Book Spotlight: Joker by J.M. Dabney
by J.M. Dabney
Date Released: August 29, 2017
Joker, what a misnomer, but Jackson Webb’s friends were idiots. He’d joined Executioners almost three years earlier after the lead singer King caught him playing his guitar behind his garage. It broke up the monotony of his life, but once he got bored, he’d move on to another distraction. He wasn’t nice. He sure as hell wasn’t friendly. He was what he was, his friends handled his attitude and standoffish nature just fine. At thirty-eight he was pretty sure he was too stuck in his ways to change shit now.
Demetri “Dem” Urban was settling into a new life in the middle of nowhere. Okay, he was hiding from everyone in a kitchen as far removed from his five-star kitchen back in New York as he could get. Gideon invited him to stay with him and his wife for a while just until he could get everything back on track. He didn’t see it happening, but he had to admit the scenery wasn’t bad even if the man had the personality of a rabid, man-eating bear. Dem did like a challenge and that fit Joker Webb perfectly.
Author's Note: This story contains scenes of a violent nature, mentions of rape and torture (all off-page from characters pasts) and severe abuse. If you, as a reader, find this objectionable or triggering in any way, you can skip this story without losing the transition to the next book.

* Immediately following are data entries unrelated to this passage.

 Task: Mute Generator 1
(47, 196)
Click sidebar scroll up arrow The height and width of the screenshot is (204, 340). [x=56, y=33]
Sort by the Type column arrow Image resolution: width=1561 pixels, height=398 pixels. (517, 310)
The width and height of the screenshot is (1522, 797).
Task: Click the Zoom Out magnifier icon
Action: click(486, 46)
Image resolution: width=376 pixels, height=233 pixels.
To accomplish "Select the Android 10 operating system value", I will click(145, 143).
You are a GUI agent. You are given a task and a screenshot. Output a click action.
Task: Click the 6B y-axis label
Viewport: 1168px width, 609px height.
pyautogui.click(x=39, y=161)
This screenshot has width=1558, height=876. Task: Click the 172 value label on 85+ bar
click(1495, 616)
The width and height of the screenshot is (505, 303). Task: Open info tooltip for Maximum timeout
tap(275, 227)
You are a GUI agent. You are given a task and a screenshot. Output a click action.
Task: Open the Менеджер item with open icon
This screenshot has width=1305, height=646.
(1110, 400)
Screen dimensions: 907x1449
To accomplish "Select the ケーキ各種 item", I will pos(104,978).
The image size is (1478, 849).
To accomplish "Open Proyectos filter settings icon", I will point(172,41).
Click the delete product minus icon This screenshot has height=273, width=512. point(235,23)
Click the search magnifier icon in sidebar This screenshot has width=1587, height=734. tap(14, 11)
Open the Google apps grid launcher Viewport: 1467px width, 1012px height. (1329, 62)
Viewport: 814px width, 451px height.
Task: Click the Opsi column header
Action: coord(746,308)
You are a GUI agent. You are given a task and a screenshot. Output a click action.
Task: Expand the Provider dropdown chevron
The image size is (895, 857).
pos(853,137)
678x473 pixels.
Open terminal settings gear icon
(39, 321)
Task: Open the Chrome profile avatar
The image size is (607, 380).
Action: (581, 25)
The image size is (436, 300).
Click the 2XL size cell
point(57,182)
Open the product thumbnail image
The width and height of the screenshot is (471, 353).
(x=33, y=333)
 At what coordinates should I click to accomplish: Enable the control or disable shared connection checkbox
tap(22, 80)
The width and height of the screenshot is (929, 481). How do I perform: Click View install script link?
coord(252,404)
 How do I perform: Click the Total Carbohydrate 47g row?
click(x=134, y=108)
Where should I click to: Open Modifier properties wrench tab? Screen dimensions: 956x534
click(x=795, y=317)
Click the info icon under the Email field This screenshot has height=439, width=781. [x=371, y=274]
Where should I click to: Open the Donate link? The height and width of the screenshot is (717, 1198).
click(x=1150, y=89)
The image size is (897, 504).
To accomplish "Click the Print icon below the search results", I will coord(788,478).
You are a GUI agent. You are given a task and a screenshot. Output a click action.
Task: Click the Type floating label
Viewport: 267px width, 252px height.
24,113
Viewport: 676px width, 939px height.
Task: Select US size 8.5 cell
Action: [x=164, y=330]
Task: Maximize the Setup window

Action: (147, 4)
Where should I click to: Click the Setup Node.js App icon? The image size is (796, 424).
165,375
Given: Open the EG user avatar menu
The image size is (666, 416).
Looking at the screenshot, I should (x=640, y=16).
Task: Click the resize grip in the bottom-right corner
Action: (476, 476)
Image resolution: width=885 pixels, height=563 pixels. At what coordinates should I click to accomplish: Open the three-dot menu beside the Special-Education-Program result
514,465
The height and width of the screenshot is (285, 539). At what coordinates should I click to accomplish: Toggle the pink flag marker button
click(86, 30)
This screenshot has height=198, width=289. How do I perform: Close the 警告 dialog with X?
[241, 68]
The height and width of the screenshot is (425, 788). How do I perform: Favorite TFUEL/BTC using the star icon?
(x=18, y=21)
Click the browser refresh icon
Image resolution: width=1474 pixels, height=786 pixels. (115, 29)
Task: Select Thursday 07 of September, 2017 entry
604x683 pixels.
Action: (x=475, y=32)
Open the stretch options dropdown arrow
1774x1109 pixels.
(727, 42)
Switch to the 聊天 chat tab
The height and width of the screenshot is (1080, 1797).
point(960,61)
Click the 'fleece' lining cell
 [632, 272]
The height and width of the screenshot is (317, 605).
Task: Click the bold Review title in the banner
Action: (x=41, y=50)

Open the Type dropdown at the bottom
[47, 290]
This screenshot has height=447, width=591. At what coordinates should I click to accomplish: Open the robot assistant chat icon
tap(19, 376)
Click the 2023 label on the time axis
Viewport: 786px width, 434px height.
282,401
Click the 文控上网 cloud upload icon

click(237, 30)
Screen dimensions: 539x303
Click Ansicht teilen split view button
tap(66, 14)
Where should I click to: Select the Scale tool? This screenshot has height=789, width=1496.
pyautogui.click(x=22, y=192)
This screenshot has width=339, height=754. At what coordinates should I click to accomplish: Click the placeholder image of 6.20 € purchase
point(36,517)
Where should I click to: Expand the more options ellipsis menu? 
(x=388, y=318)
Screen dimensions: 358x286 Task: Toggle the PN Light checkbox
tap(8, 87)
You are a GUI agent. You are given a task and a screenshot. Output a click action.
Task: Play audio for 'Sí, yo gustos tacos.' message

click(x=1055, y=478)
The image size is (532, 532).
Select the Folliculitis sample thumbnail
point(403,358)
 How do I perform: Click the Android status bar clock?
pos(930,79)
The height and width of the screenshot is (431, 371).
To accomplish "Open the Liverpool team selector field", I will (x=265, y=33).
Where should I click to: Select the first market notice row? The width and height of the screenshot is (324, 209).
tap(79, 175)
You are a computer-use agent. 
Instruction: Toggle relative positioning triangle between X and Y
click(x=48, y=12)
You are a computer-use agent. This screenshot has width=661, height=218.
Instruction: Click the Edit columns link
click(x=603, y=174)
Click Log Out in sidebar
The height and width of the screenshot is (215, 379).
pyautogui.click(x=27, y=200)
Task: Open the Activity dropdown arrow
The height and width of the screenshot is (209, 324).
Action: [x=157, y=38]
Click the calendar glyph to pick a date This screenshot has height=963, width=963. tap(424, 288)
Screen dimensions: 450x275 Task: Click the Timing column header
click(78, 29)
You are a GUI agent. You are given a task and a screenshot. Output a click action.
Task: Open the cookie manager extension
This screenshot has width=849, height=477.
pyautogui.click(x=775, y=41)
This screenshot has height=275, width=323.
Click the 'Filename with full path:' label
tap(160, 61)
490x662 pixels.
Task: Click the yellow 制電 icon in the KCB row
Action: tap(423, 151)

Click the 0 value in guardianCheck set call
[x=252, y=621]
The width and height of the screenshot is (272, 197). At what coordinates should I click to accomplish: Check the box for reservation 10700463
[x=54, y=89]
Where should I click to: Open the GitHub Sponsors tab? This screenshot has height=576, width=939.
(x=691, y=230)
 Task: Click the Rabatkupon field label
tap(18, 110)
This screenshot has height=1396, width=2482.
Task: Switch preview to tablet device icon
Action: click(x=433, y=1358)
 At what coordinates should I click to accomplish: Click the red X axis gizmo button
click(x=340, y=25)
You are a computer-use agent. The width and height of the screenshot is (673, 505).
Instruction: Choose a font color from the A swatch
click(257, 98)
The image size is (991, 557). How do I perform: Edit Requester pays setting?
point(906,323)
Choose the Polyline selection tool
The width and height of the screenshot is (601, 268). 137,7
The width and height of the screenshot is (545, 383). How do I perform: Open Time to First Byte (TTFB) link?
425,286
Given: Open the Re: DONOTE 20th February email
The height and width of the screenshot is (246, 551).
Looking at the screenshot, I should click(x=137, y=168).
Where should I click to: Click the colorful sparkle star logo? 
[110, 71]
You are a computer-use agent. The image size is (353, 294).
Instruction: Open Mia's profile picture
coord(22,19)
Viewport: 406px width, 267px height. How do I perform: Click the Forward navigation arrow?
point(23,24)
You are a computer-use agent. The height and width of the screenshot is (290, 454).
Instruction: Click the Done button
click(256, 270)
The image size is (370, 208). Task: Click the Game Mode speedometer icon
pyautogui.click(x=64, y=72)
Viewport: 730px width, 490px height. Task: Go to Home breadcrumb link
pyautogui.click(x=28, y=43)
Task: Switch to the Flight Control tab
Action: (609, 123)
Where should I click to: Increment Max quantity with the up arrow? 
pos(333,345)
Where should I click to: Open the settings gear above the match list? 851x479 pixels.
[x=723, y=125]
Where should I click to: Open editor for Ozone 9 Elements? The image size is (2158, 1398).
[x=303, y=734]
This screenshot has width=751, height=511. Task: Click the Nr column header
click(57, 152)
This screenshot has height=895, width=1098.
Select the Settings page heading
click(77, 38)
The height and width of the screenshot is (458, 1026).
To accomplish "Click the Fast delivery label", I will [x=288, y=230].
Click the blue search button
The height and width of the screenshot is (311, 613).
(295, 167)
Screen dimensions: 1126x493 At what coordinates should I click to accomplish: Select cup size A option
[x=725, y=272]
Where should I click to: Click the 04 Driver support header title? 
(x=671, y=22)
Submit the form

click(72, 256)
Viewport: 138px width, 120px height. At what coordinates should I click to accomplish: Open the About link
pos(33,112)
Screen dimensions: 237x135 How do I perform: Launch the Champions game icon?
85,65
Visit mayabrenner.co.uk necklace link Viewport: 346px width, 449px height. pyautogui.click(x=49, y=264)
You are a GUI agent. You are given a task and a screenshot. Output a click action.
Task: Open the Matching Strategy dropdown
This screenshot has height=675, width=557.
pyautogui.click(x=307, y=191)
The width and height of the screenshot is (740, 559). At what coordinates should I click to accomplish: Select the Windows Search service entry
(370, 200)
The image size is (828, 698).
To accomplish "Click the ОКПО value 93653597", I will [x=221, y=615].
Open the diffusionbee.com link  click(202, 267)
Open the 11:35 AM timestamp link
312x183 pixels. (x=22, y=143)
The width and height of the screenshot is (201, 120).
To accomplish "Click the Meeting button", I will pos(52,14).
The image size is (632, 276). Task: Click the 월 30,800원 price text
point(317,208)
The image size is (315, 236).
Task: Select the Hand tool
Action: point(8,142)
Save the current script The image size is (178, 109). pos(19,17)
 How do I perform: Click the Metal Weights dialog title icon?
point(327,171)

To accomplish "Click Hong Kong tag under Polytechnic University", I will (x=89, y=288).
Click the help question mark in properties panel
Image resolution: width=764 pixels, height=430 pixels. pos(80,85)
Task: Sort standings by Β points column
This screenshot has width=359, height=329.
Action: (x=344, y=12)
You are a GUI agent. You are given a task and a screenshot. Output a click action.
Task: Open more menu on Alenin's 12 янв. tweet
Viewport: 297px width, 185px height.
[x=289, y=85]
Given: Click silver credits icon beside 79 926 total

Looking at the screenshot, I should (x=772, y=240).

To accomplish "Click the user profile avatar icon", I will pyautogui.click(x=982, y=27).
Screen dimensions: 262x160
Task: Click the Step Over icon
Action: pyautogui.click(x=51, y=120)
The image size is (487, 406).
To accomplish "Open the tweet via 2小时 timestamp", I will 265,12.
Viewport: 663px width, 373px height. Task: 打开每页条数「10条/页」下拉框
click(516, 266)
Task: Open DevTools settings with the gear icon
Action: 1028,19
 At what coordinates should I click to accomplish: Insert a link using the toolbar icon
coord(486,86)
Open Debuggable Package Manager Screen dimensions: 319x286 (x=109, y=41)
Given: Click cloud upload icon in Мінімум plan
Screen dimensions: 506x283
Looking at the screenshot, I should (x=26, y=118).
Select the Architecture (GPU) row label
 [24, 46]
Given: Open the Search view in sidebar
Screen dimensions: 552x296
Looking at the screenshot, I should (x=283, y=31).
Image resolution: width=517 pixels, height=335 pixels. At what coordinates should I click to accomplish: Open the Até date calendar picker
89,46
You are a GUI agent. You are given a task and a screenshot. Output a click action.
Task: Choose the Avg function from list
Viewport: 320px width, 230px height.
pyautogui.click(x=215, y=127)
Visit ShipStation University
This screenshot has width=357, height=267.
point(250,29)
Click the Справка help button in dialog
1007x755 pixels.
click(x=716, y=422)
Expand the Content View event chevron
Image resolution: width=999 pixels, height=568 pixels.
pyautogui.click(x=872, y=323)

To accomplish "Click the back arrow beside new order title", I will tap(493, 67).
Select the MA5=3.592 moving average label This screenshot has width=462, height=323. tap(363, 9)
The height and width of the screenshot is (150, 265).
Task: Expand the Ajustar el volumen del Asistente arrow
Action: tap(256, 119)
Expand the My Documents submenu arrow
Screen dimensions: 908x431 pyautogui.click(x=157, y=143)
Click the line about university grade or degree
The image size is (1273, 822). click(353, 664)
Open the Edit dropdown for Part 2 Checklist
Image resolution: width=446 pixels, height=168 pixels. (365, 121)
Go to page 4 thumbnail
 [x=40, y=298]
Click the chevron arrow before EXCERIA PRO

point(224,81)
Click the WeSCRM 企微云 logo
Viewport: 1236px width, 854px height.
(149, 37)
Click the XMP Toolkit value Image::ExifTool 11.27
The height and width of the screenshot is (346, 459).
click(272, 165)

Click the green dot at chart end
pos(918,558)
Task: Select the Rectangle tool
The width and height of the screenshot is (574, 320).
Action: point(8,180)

Read my four-starred review of Joker.
Add Joker on Goodreads.
About J.M. Dabney
J.M. Dabney is a multi-genre author who writes mainly LGBT romance and fiction. She lives with a constant diverse cast of characters in her head. No matter their size, shape, race, etc. she lives for one purpose alone, and that’s to make sure she does them justice and give them the happily ever after they deserve. J.M. is dysfunction at its finest and she makes sure her characters are a beautiful kaleidoscope of crazy. There is nothing more she wants from telling her stories than to show that no matter the package the characters come in or the damage their pasts have done, that love is love. That normal is never normal and sometimes the so-called broken can still be amazing.